Green Lanes are public roads that have an unmetalled surface and to drive them you have to have a road legal vehicle, driving license, insurance, car tax and MoT certificate.
It is illegal to simply drive anywhere you like off-road, although you know that already!

So, how do you find out where you can and cannot drive?

First step, get an Ordnance Survey map of your area. 1:25k is best, 1:50k is also very useful as an overall and quick guide. Get yourself familiar with the main OS key (slightly different for each map scale, particularly the keys for roads of all types below A or B road status. Not all 'green lanes' are byways, some cracking lanes can be had by following up unclassified roads.

So, Key 1, the Explorer 1:25k, Orange coloured paper maps. We're only interested in roads and rights of way at the moment.



So look at the map, we can mostly discount the Motorway system and A & B roads as only being useful to get somewhere, the roads and tracks we need to look for are …


All of which can be useful to us, especially the unfenced roads as they are also sometimes single-track, un-kept and can be really quite rough .. just what we want!

However, the 'real' green-lanes are amongst the following.



The lanes of interest to us are the "Byway open to all traffic", known as BOATS.

Restricted Byways (formerly rupps) are supposedly of no use (legally) for vehicular use any more, but more of that later. We CANNOT drive on footpaths or bridleways, end of ! Unfortunately many footpaths and bridlepaths are obviously used by 4x4's (or vehicles at least) but local farmers are likely to have an agricultural easement for access to use these, so just because they're allowed to doesn't mean we can!

The 'other public access' routes are also useful in that many long distance rights of way are open to vehicles, such as Peddars Way in Norfolk. Again, these are potentially interesting if there's one near you, but check it's legality first!

So, it's the lines of green crosses that denote the lanes we can drive on. They are often un-kempt, scratchy, boggy/muddy and rutted as there are too few of them for the number of people who want to drive them. But they are the gold-dust we want …


So, what do they look like on a real map? How can we tell they're legal, and how can we tell they might be interesting?



You can see the line of green crosses going from A to B or vice-versa. This is a Byway Open to All Traffic, a BOAT, and we can legally drive it. Indeed it's close to my area and I know it's also marked BYWAY with a proper signpost at each end.

I know it's legal because I've been onto the local councils website and searched their rights of way section where it's named as a legal Byway and mentioned on the definitive map. Ordnance Survey get a lot of their information from the definitive maps so a lot of the time what's on the map should be OK to drive, but it's worth checking first as a section 59 notice won't be a pleasant addition to your paperwork! To check legality you need to note the grid reference points at start and end of the lane, then either visit your local council website, phone the rights of way officer, or visit the council offices in person. I've done all three of these to check lanes before and will continue to do so in future as I'm a married man who has a wife and kids and I don't want to be taken to court by our draconian rights of way and justice system. (rant over!)

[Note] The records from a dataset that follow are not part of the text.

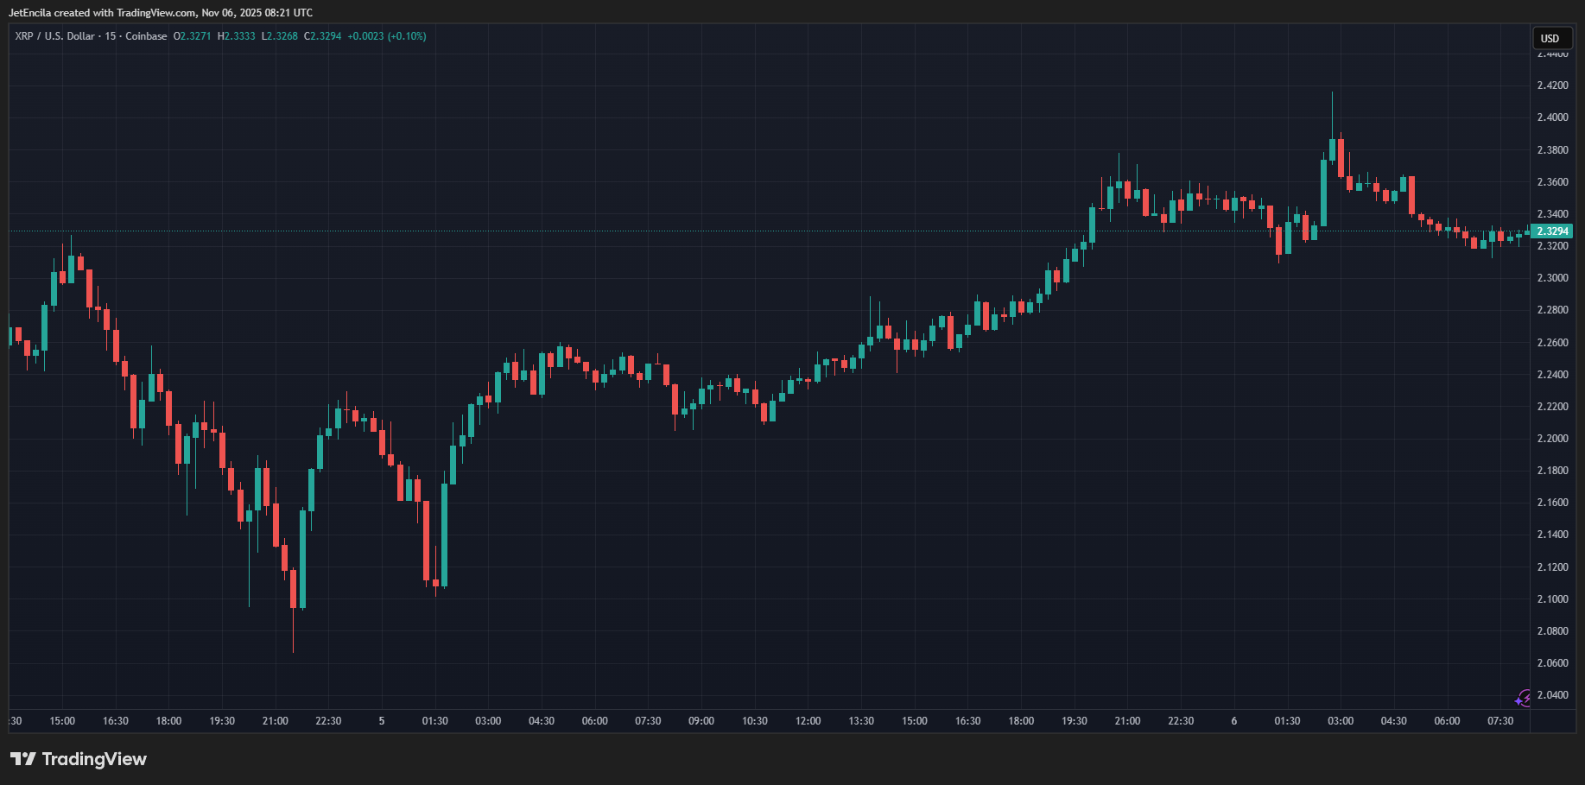1585x785 pixels.
Task: Open the USD currency selector
Action: 1550,38
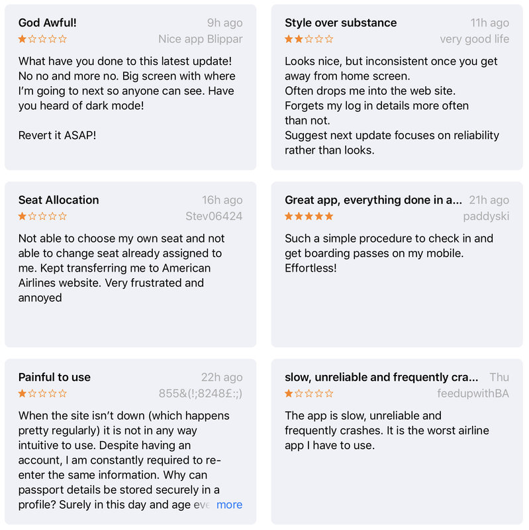Viewport: 529px width, 530px height.
Task: Click the five-star rating on paddyski's review
Action: (309, 216)
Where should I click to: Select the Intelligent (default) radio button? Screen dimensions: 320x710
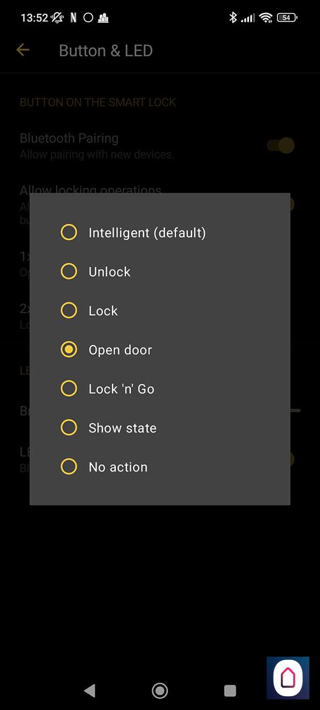pos(69,232)
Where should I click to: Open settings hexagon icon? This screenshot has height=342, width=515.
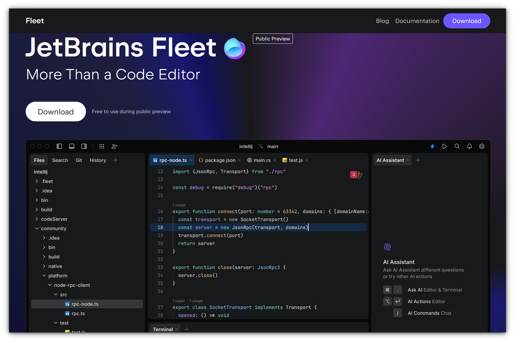click(482, 146)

So how do we know it's interesting? Well, we don't until we drive it, but some clues are there. Contour lines, the brown coloured squiggly marks. This area is flat, so anywhere with a couple of contours on it should at least have a little gradient or slope, OK, in this case it's not much, but it's there and is not far off the only place around with some. The little blue squiggly line running North to South at about 2/3rds across from the left is a river or stream, so potential for a ford or at least boggy ground. I this case it's a bit boggy and while it looks innocuous enough, there's so much water about, even in hot weather, that the ground sinks under your wheels a little which can be a bit awkward and definitely gives you a queasy feeling. (Close to Hatfield and Thorne Peat Marshes)

Somewhere a bit more likely as a green lane that might be interesting, ie steep, boggy, whatever and why we don't totally ignore the Restricted Byway or RUPPs (Lines of green alternating T's) until we know their legal status and why we have to speak with the local authorities …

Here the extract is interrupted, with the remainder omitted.